US Invests $2.8 Trillion to Expand Domestic Production
China Bans Use of Foreign Medical Devices
Impact on Korea?
Bio: "Limited Impact"... Could Be a Blessing in Disguise
Medical Devices: "China Accelerates Domestic Substitution... Need to Widen Technology Gap"
[Asia Economy Reporter Chunhee Lee] The high-tech supremacy battle between the United States and China is expanding beyond semiconductors into the bio and medical device sectors. As the Biden administration in the U.S. plans to invest more than $2 billion (approximately 2.788 trillion KRW) to foster its domestic bio industry, China is also excluding foreign-made medical equipment from hospitals, intensifying the competition for future growth industries between the two countries.
For South Korea's bio and medical device industries caught in the middle of the U.S.-China conflict, finding an appropriate response strategy has emerged as a critical task. While there is hopeful analysis that the bio industry could experience a sort of turning point, the medical device sector faces the risk of losing the key Chinese market without securing technological competitiveness.
Bio Industry "Limited Impact"... Could Even Become an Opportunity to Enter the U.S. Market
In the bio industry, it is widely expected that global big pharma companies are increasing their share of Contract Development and Manufacturing Organizations (CDMO) themselves, and due to the high entry barriers of the industry, the impact of the U.S. executive order is not expected to be significant.
Celltrion Group issued a statement saying, "After reviewing the details of the executive order, we judge that the impact on Celltrion Group so far is minimal." Researcher Jung Yookyung from Shin Young Securities explained, "The immediate impact of this executive order will be limited. CDMOs are used to secure multiple production bases and outsource a considerable volume, so it is not easy to switch to production solely within the U.S."
Jung Yuntaek, head of the Pharmaceutical Industry Strategy Institute, also said, "Unlike electric vehicles, it is difficult to implement active subsidy policies for biopharmaceuticals, so the damage to the domestic industry will not be significant," adding, "Since the U.S. has expressed its intention to actively promote industrial development, companies considering entry into the U.S. market may see this as an active investment opportunity." Samsung Biologics is reportedly reviewing new factory sites in California and Washington states, and Celltrion also stated, "We will closely examine incentive systems and actively consider securing direct production facilities in the U.S. if deemed advantageous."
Medical Devices: Risk of Being Left Behind Without Bridging the Technology Gap
On the other hand, the medical device industry is widely expected to suffer significant damage if China's policy to restrict foreign medical devices materializes. Not only advanced medical device countries such as the U.S., Japan, and Germany but also domestic companies accelerating their entry into the Chinese market are expected to be affected.
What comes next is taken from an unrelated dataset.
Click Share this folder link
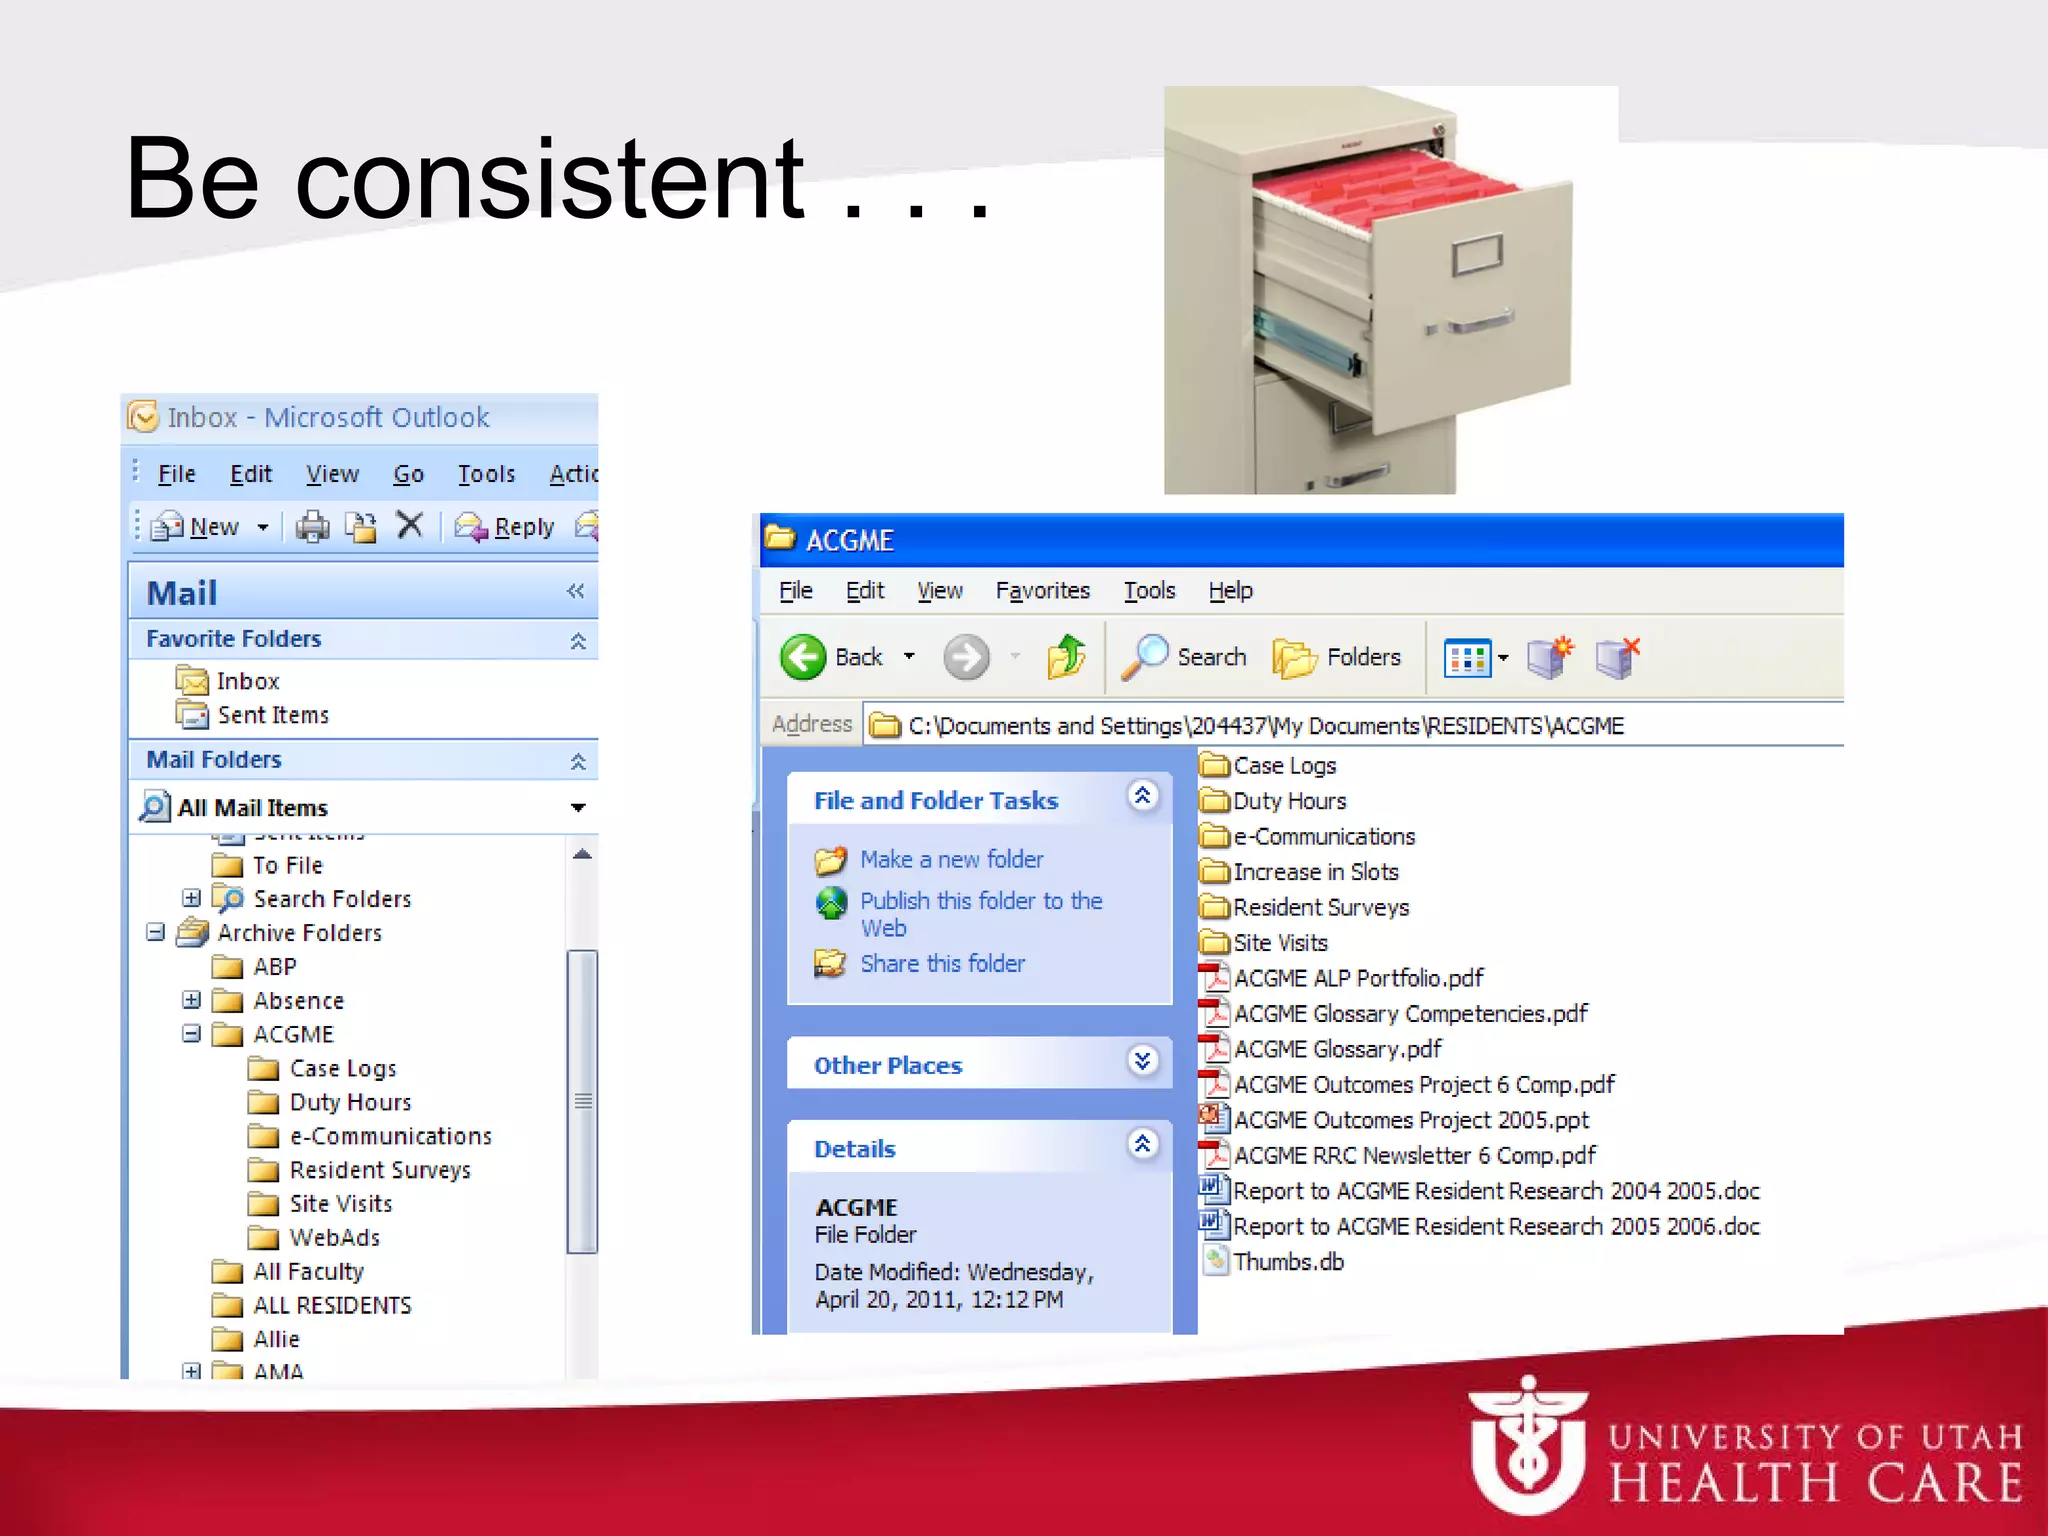The image size is (2048, 1536). 942,963
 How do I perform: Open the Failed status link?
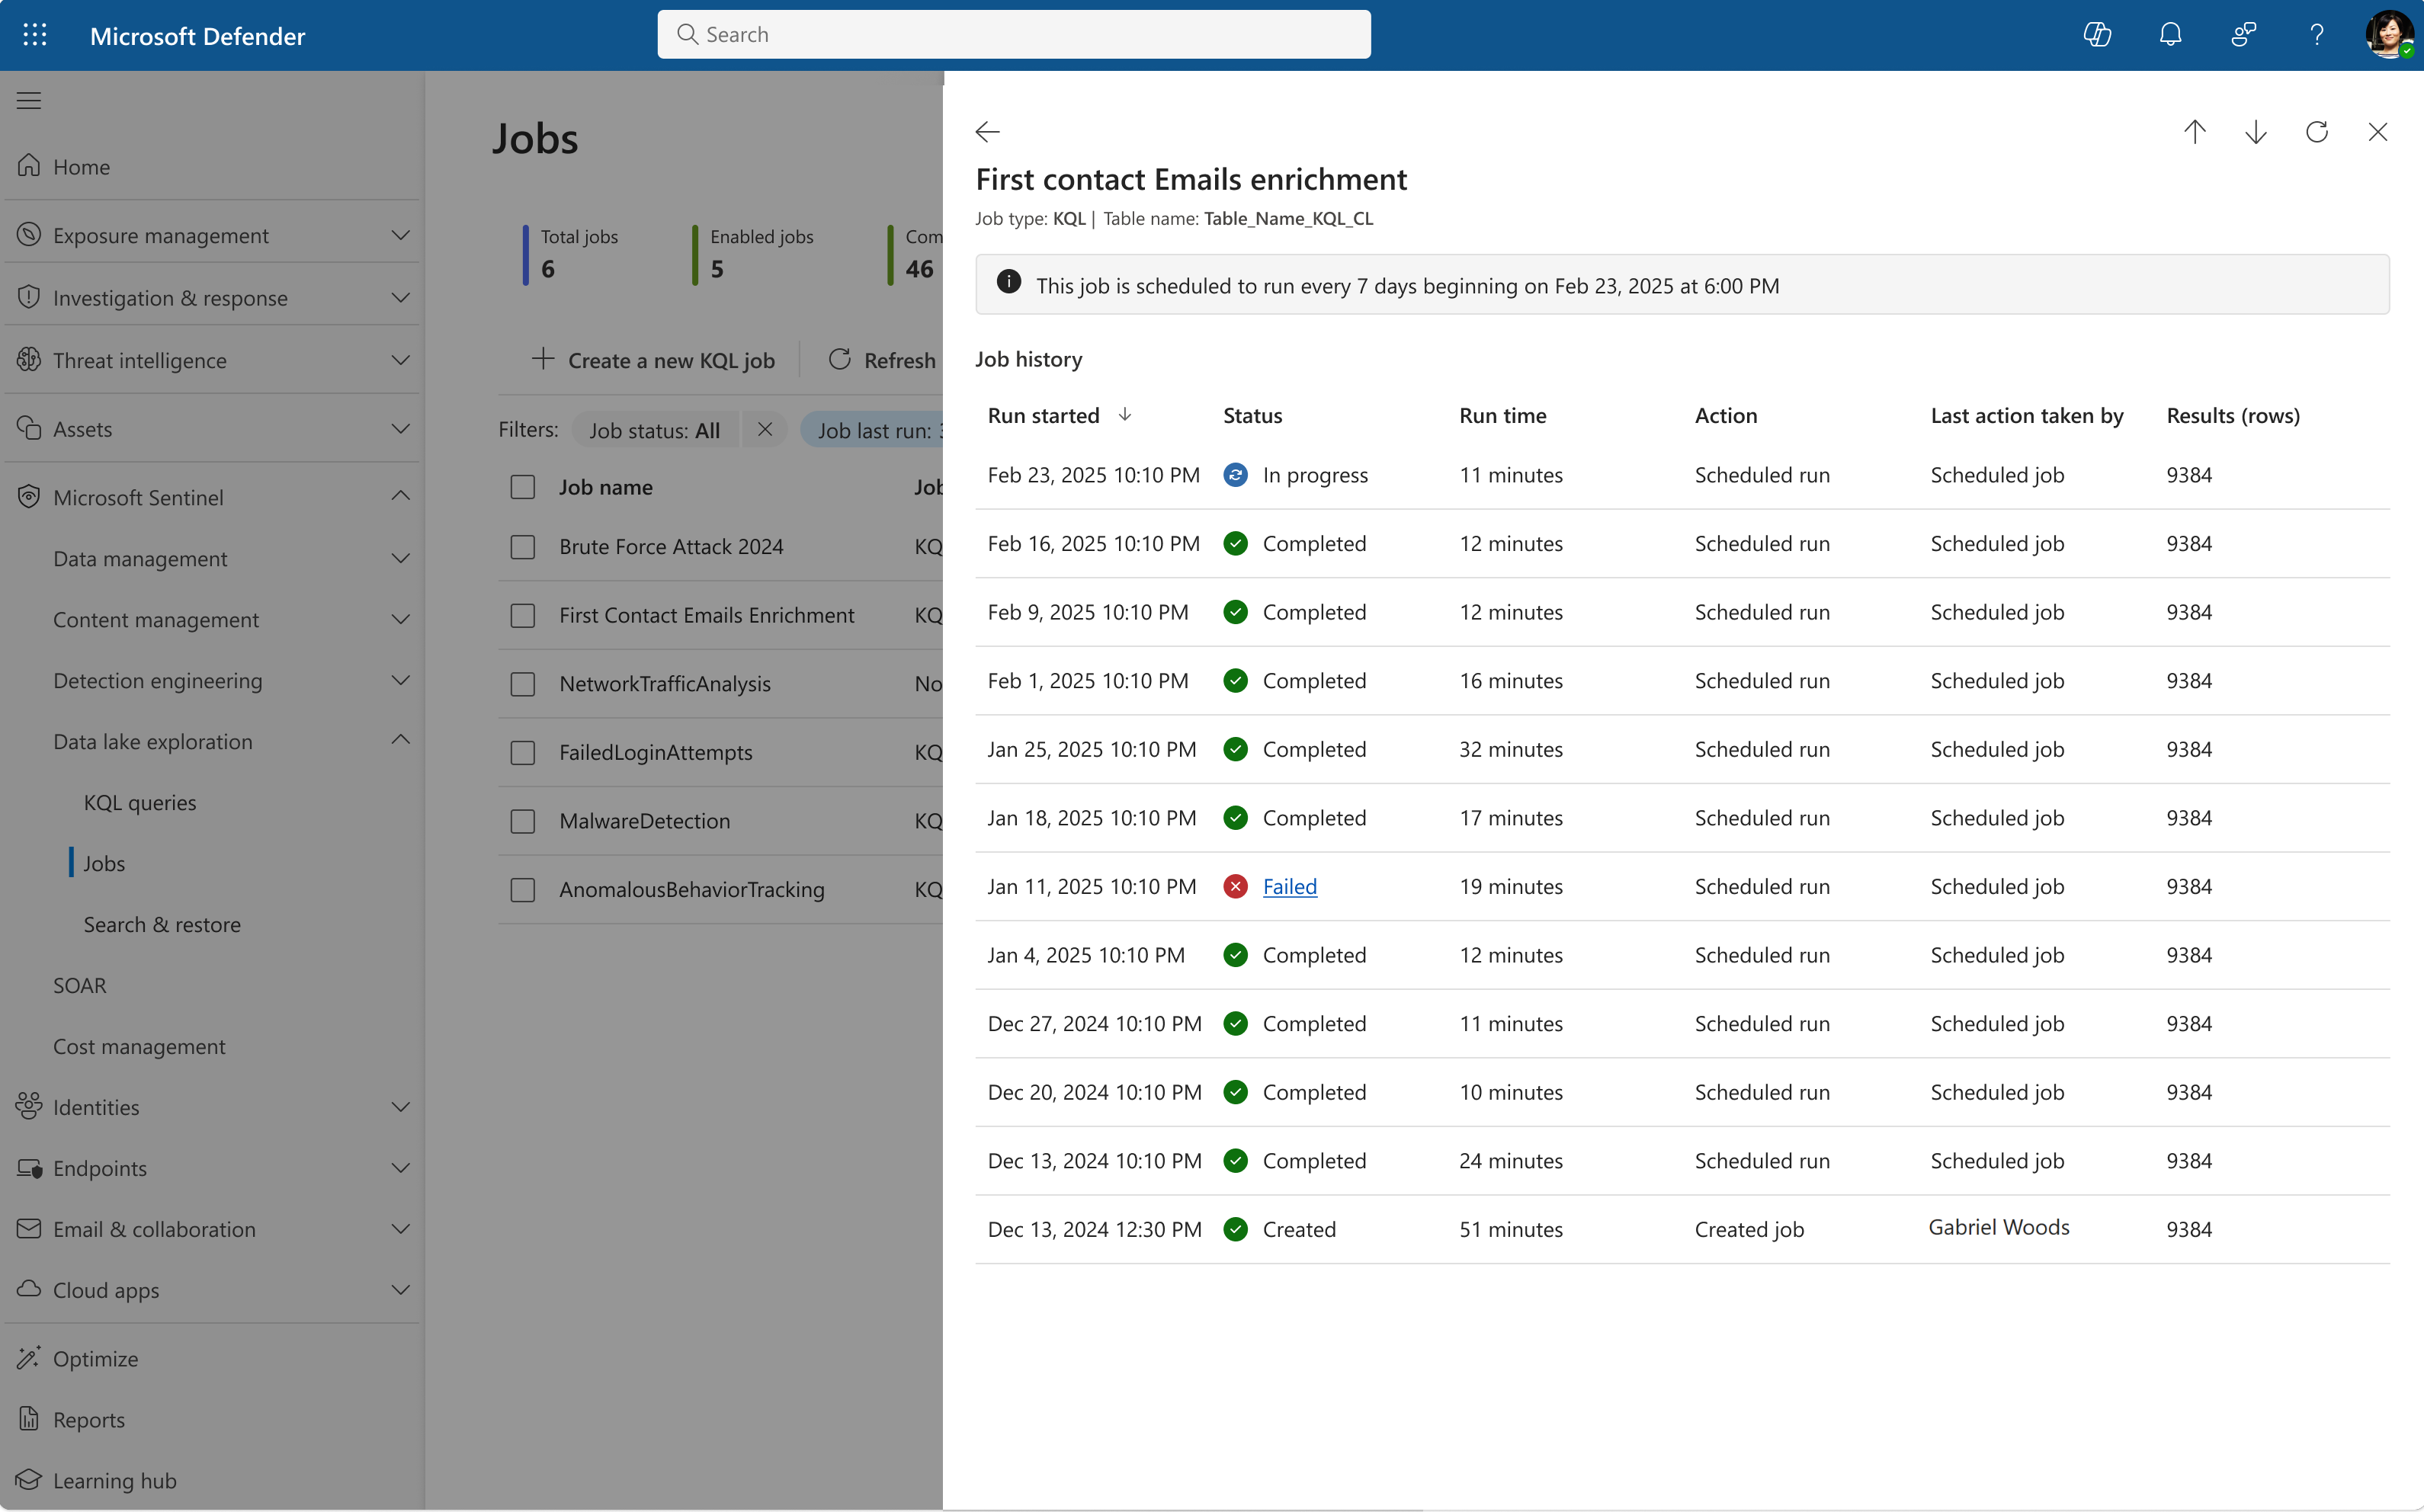pos(1289,886)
According to statistics from the Korea International Trade Association, as of last year, China's medical device market size reached 192 trillion KRW, growing to rival the U.S., which has the world's largest medical device market. The export share from South Korea is also significant. According to the Korea Health Industry Development Institute, medical device exports to China last year amounted to $728 million (approximately 1 trillion KRW), ranking second after the U.S. ($916 million). Although exports slowed somewhat in 2020 due to the COVID-19 pandemic, they have since increased by 34.9% year-on-year, maintaining growth. In particular, exports have increased centered on key products such as implants and ultrasound diagnostic devices.
However, there are concerns that this growth trend could sharply decline if foreign medical devices are restricted. An industry insider said, "Unlike pharmaceuticals, medical devices are closer to manufactured goods," adding, "Since the Chinese government has emphasized increasing the localization rate of core medical device components for several years, import substitution is likely to occur rapidly."
In this regard, it has been pointed out that domestic medical device companies will find it difficult to survive unless they maintain their technological gap. Another industry insider said, "Medical devices requiring high technology such as ultrasound and magnetic resonance imaging (MRI) still have foreign companies holding an 80% market share in China," and predicted, "For high value-added products like ultrasound, which are major export items to China, the immediate impact will not be significant."